I just wanted to make a record that my dad would like,” he says. “I wanted to sit there and put it on and think, ‘I know he’d love that song.’ And I think we’ve done that.” The songs, he admits, are avowedly “Dylanesque”, but the voice is Wheatley’s own, while the stories he sings are drawn from the experiences of his friends and family, and from the romance of the showman tradition. “There’s a song about my uncle, Swaley Howell,” Wheatley explains. “He was a well-known showman. There’s a line in a song about Chrissy ‘Mad-dog’ Davies, another lad who had a lot of stuff happen to him in his life, and who took it all on. That line, about having “the Empire State on his back, that’s about him. That last song on the album, Moondogs & Mad-dogs, mentions a lot of my friends, and some of them have passed away now, some of them are still here. I guess the music comes out of me. There’s no crying, I ain’t a tear-jerker. The songs celebrate the life. The Lonesome Carol Of Big Don, well, that’s about my dad. The lyrics are things that he would say, how he looked at the world. I wrote the song from his point of view.”

The music of Donald Wheatley is easily as lively as the characters who people his songs, a natural tangle of early rock’n’roll, raucous blues, sweet folk and a most unique phrasing of Americana – countrified rock that’s as unique to Wheatley as The Band’s own Canadian take on American music, or Van Morrison’s Caledonian vision of soul. The sound is relaxed, down-home and upbeat, with a warm fireside vibe and the joyous, charismatic and intimate feel of a well-lubricated after-hours jam session. It’s funky as hell in places (the sinful, bedroom-eyed Josephine), powerful and resonant in others (the scorched When The Rain Comes). Wheatley comes off like a wild-eyed soothsayer, a little bit Dylan but also a little bit Joe Strummer, a little bit Shaun Ryder.

It’s a remarkable record. And we so nearly never got to hear it.
“There’s no way I would ever have thought I’d be sitting here, now, talking about my music,” he grins, modestly. He made the record for his dad, for himself, reasoning that he didn’t play golf or anything like that, so he could spend his money on his hobby of making music instead. “The opportunity stared me in the face, and I never wanted to sit there and think, ‘I wish I’d done that’.”

After mastering the album, Wheatley brought the tapes back to Reservoir. And it was here that Danny Wilson, leader of Danny & The Champions Of The World and now honcho of Maiden Voyage Records, heard Donald Whatley’s music, and decided he wanted to share this treasure with the wider world. “He phoned me up the next day and said, ‘Do you want me to release it?’,” says Wheatley. “I was blown away. Other people might think I’ve just walked in off the street into a record deal. It’s not like I’d sent the songs to anyone or been knocking on doors. That don’t normally happen.

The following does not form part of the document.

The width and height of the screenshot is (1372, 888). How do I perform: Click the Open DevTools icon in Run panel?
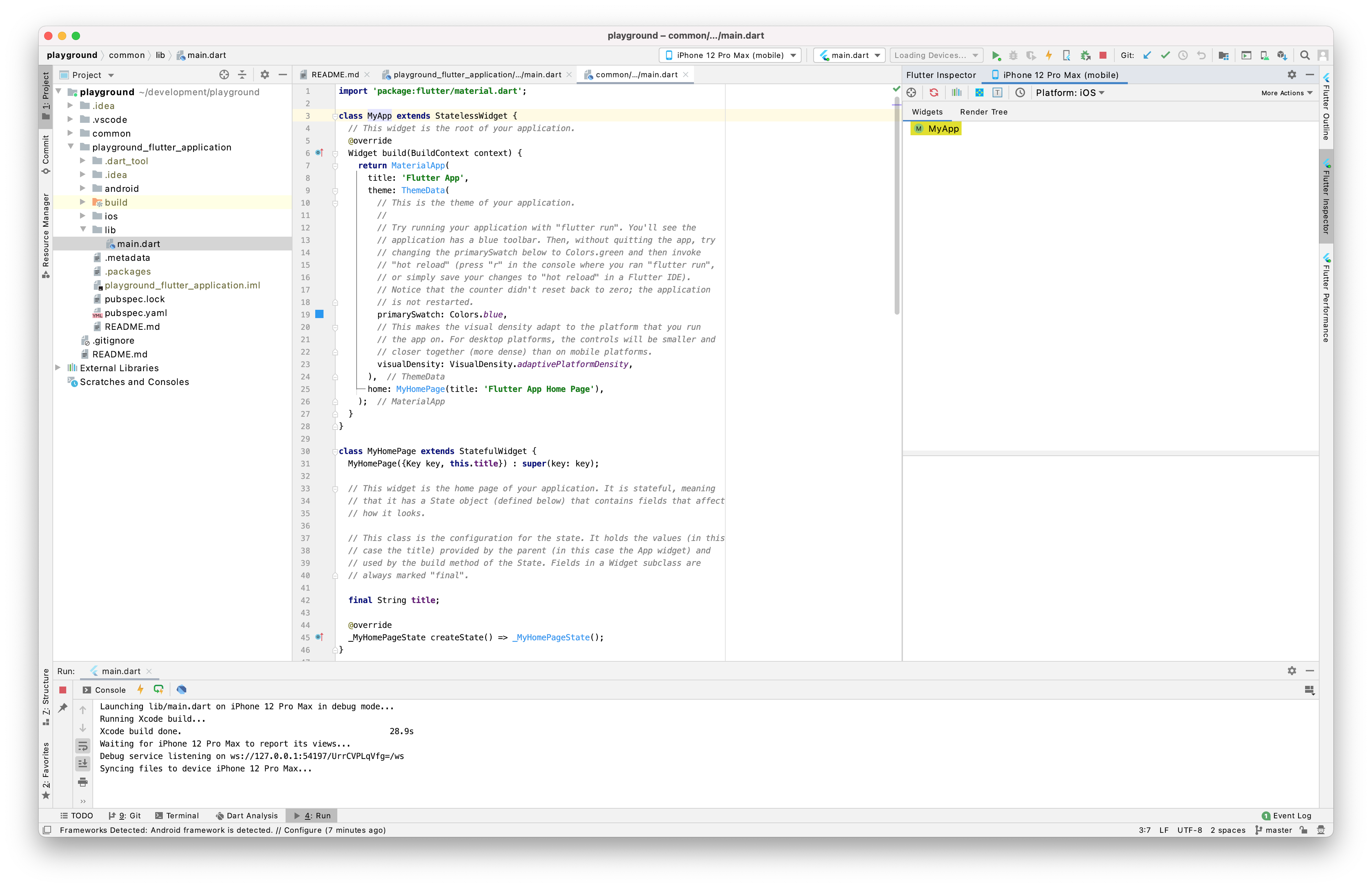click(181, 690)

It wasn’t planned, but Wheatley’s relishing becoming a recording artist, and is even planning recording more music, and writing more songs, and maybe even becoming another kind of showman altogether. The stage doesn’t frighten him: “Showmen have a razzmatazz about them,” he says. “If we were in a roomful of showmen you wouldn’t be able to hear yourself think, because they all like to be out front, everyone’s a bit loud.

The album’s release will mark the first time anyone outside his close circle of family and friends will have heard his music. But while the only person whose opinion of his music Wheatley would have cared about isn’t around to share it, Donald’s sure Big Don would appreciate Moondogs & Mad-Dogs. “I wanted to do it for my dad,” he smiles, “And I know we’ve made a record he would’ve liked.”